Cayon Solar’s prefabricated system can can be deployed in series. Image: Canyon Solar
Australian renewable energy start-up Canyon Solar has unveiled a prefabricated solar PV shade structure for commercial carpark applications that it claims can be installed at least three times faster than traditional systems and outcompetes rooftop solar PV on a dollar-per-watt basis.
Sydney-based manufacturer Canyon Solar has launched a modular solar carport solution for commercial applications that has been specifically designed for rapid installation with company director Will Beaumont claiming the time-saving translates into a significant reduction in site labor requirements and a corresponding cost saving for clients.
“We found with the second prototype that we just finished installing in the Southern Highlands that we’re cracking three times faster installation compared with an in-situ system,” he said. “If you’re deploying it three times faster than an in-situ installation, there is quite a good labor saving in there which we are passing on to the client.
“The labor component is typically 40% of the turnkey costs of the system so it translates to about a 20% cost saving on labor.”
Canyon’s modular solar shade structure is built around individual pods, each measuring 7.5 m long and 2. 6m wide with two pods combined to create a single unit that covers three car park bays. The units can be deployed in series to give shelter to hundreds of vehicles, the manufacturer said.
Each individual pod houses six 660 W bifacial panels from Canadian Solar coupled with multi-string inverters from Sungrow but the structure is designed to easily incorporate components from other manufacturers. The waterproof system can be grid-connected, linked to storage and seamlessly integrates with electric vehicle charging hardware.
The pods and steel support structures are pre-assembled in the factory and delivered to the site where the pods are lifted into place atop the prefabricated columns and rafters. Final electrical connections are completed before the system is commissioned.
“Basically 80% of the work is done before arriving at the site,” Beaumont said. “All the modules on the pods are already installed, they’re wired, the waterproofing system is actually incorporated into the module mounting system so that is already done as well.
“The idea is when you go to install it, all you’re doing is erecting the columns and the rafters are attached to that. You are then basically just using a forklift or a telehandler to lift the pods into place and finishing off the final connections.”
Beaumont, who established Canyon Solar after time spent with C&I solar heavyweight Solgen Energy, said the modular shade structures provide a cost-effective alternative to traditional cloth or membrane-based shade structures and rooftop solar PV installs.
“If you’re trying to sell solar just on solar, carport systems don’t make sense because there’s a lot of extra costs in terms of the foundations, the support structure, all those components,” he said. “But when you look at what a traditional shade cloth costs and what rooftop solar PV costs, which is usually AUD 1.20 ($0.82) per W, when you combine those two budgets, our solar shade structure actually costs less.
“When you subtract what a normal shade structure will cost, our effective solar cost is usually between AUD 1.10 and AUD 1.20 per W. If you are already considering putting shade in the car park, solar shade is actually better than rooftop solar in many cases.

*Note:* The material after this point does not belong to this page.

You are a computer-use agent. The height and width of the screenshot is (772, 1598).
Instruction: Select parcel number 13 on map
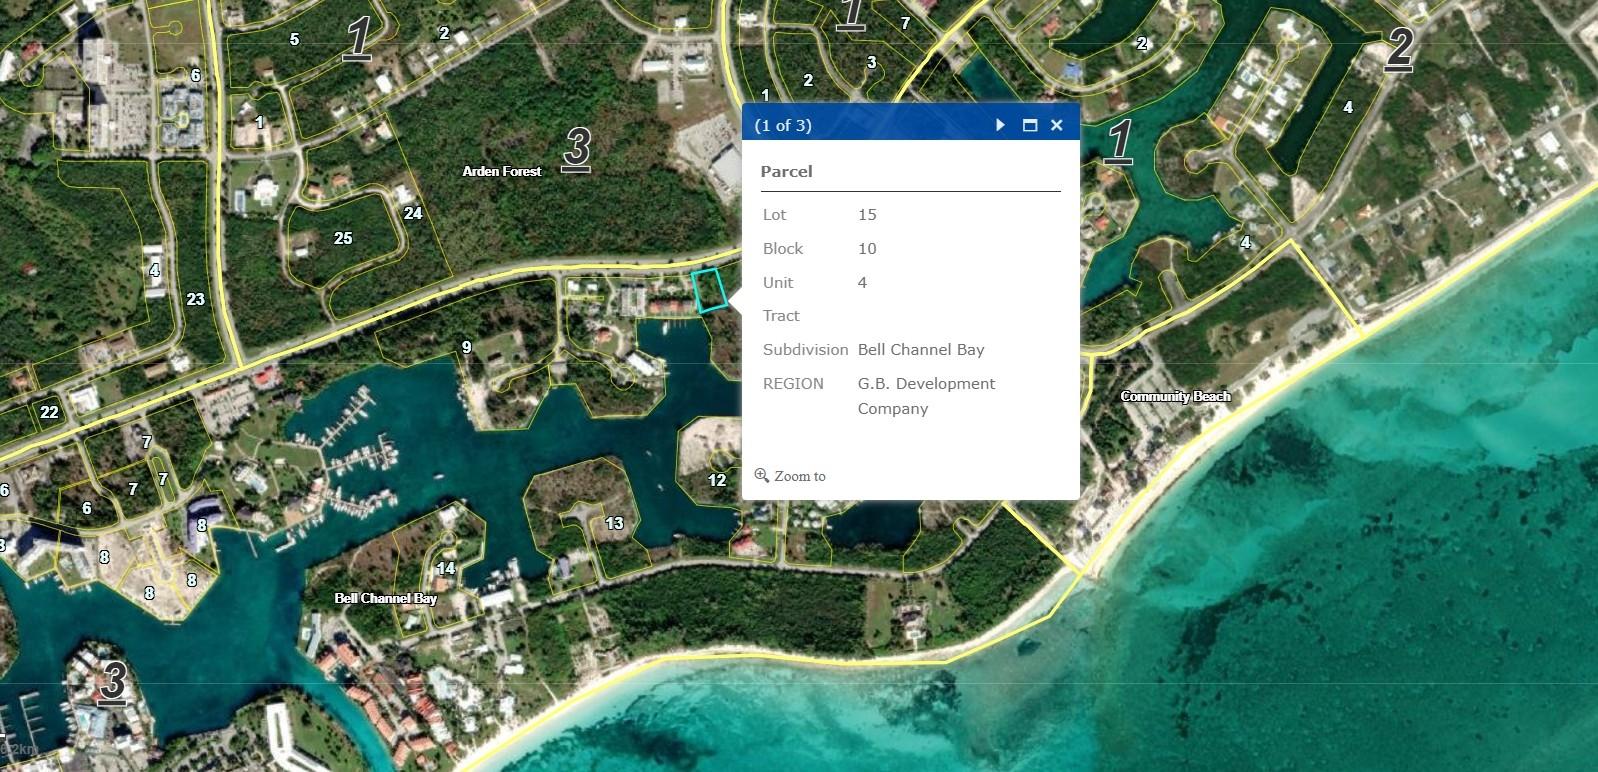click(x=614, y=523)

And that is from a dollar-per-watt perspective.”
Canyon Solar is yet to secure its first commercial project but Beaumont said the company is in negotiations with “a number of shopping centers and universities” with the first of the installations expected to be completed before the end of the year.
“I’m very optimistic that modular solar shade structures will become a big part of the future solar industry,” he said. “We’ve now hit the point where it is commercially better to install a solar shade structure than a traditional membrane-based shade cloth in most commercial carparks.”